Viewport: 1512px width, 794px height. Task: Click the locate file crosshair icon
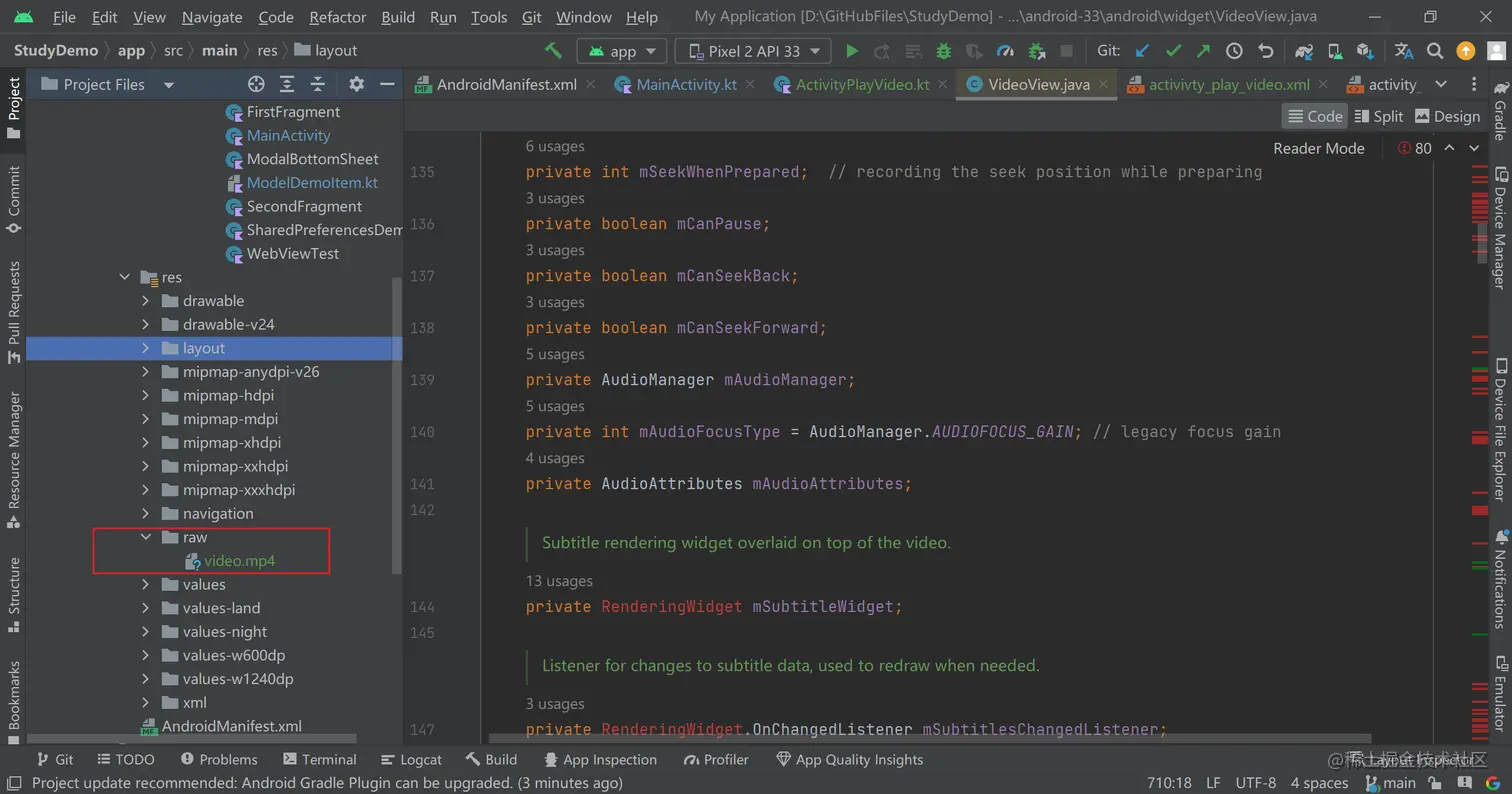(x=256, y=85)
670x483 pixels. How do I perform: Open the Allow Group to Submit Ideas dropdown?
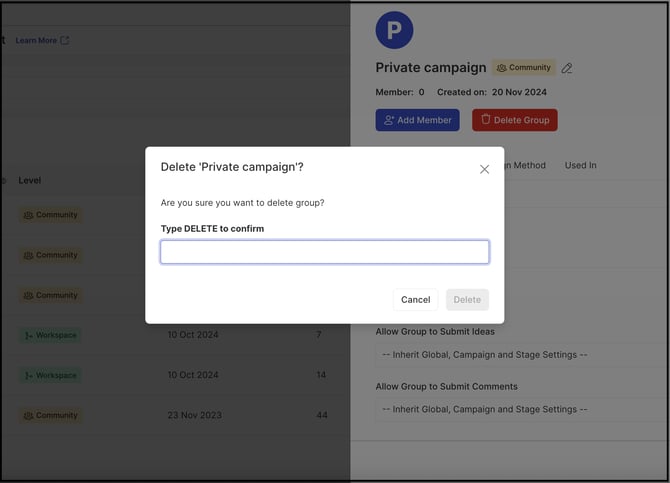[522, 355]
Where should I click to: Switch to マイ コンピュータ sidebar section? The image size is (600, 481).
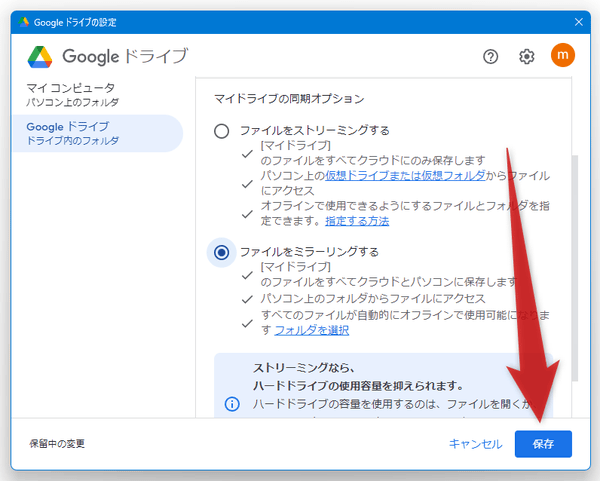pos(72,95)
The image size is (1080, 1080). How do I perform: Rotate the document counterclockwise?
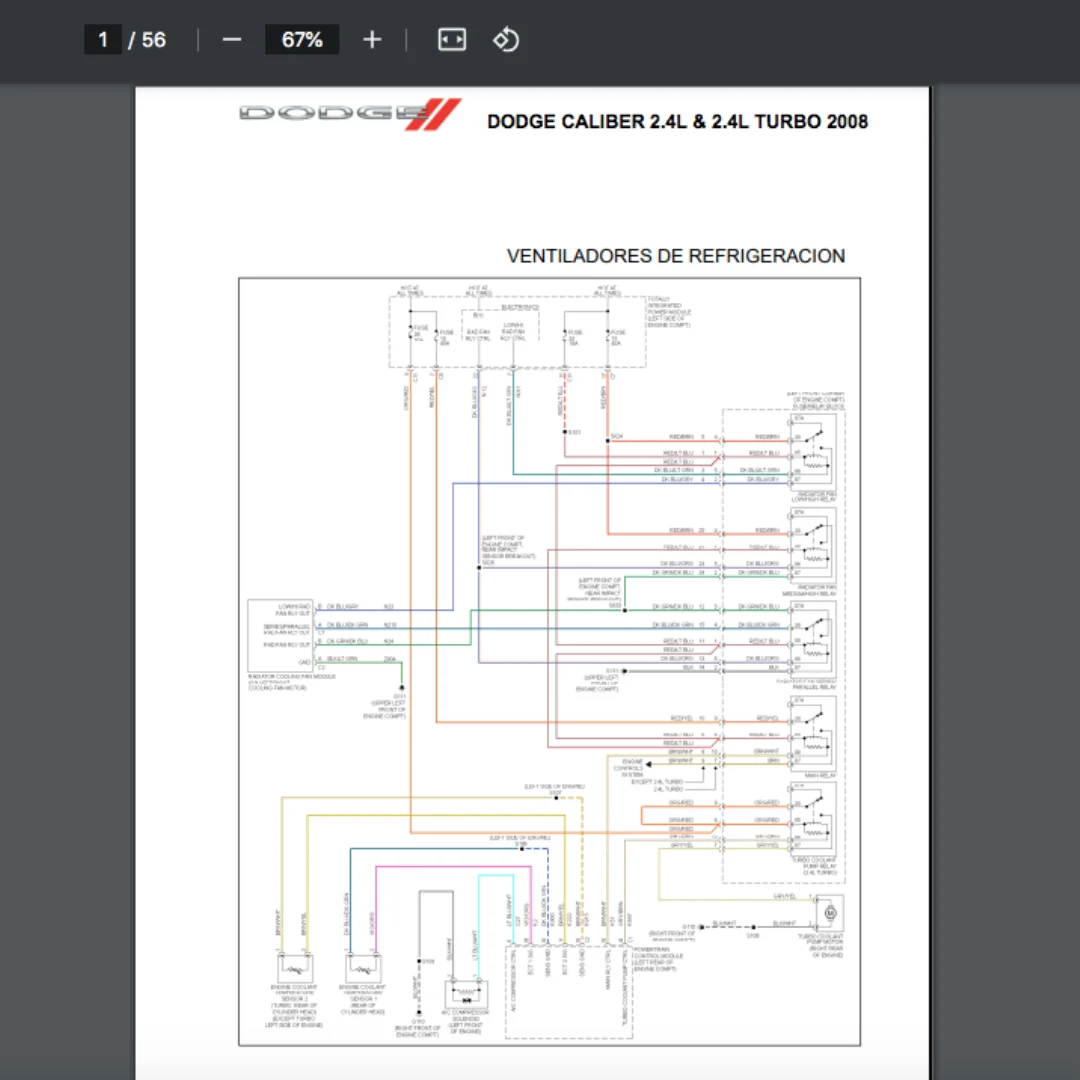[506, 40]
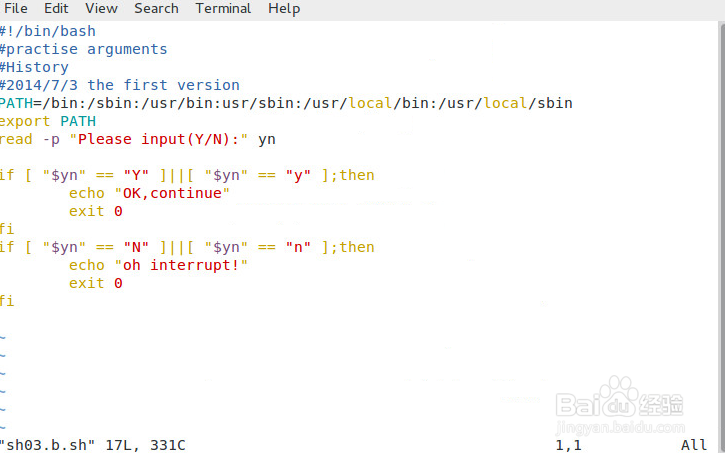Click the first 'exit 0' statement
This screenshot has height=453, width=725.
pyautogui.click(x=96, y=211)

----

Pictures stay out; everything else in the entries is copied exactly.

**Written solution**
Viewport: 1512px width, 794px height. Task: Click the locate file crosshair icon
(x=256, y=85)
670x483 pixels. How do I perform: Open the Allow Group to Submit Ideas dropdown?
[522, 355]
Where should I click to: Switch to マイ コンピュータ sidebar section? The image size is (600, 481).
pos(72,95)
The image size is (1080, 1080). How do I perform: Rotate the document counterclockwise?
[506, 40]
Click the first 'exit 0' statement
This screenshot has height=453, width=725.
pyautogui.click(x=96, y=211)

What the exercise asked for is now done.